E quindi chi è favorito per lo scudetto?

“Se vogliamo, l’Inter è ancora la favorita. Però anche Napoli e Milan hanno le loro chances. I prossimi tre turni saranno molto indicativi, con scontri diretti davvero impronosticabili”.

Domani la Nazionale si gioca il Mondiale: quanta pressione su Gattuso e gli azzurri?

“Sarebbe clamoroso non andare ai Mondiali per la terza volta di fila. L’obiettivo primario è tagliare il traguardo e superare la Bosnia: certe partite ormai sono da ‘dentro o fuori’, e purtroppo per noi lo sappiamo da tempo”.

I fantasmi aleggiano comunque sul Club Italia…

“Sì, perché siamo ancora tutti con il fiato sospeso. Vedere oggi la Nazionale così in affanno è veramente imbarazzante. In Italia si acquistano sempre più giocatori dall’estero, Spagna, Francia, Germania e Inghilterra sono avanti rispetto a noi in merito alla crescita dei giovani. Invece bisogna guardare ai settori giovanili: ci sono giovani bravi ma non giocano. Questo è anche il riflesso di problemi più profondi nel nostro calcio”.

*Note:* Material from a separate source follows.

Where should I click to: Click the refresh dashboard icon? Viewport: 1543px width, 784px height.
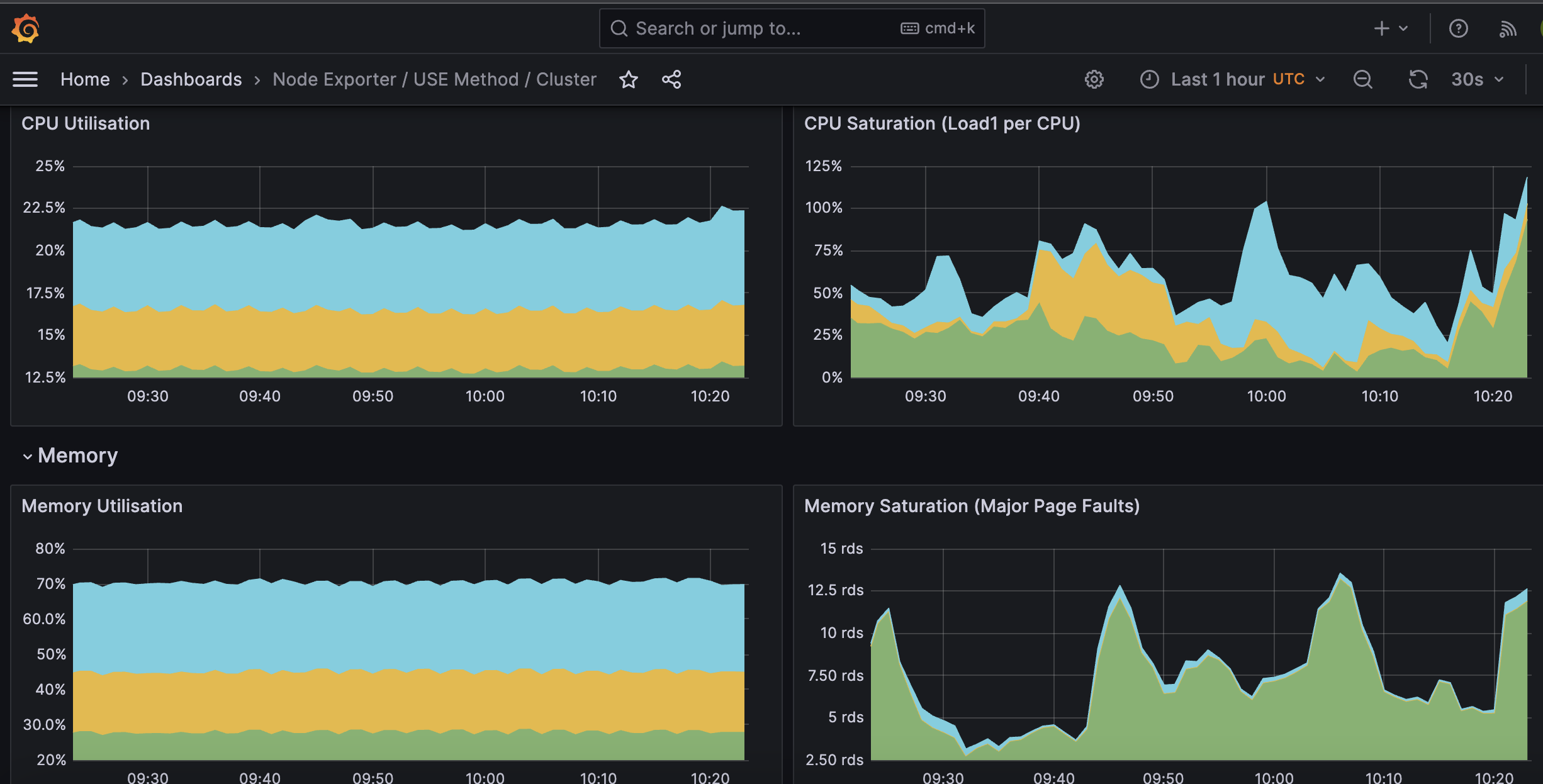coord(1418,79)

Che non punta sui giovani ma spinge il modello Como, una squadra ricca basata sugli stranieri…

“Intanto diciamo che anche i giocatori migliori sono stati giovani: se hai talento te ne accorgi subito. Però il Como è composto da tutti stranieri e questo, per il calcio italiano, è negativo”.

Perché lo considera un segnale preoccupante?

“Perché vuol dire che i nostri vivai sono sempre più poveri. Nelle grandi squadre mancano i nostri giovani: è un problema serio. E infatti poi ci ritroviamo con una Nazionale in difficoltà”.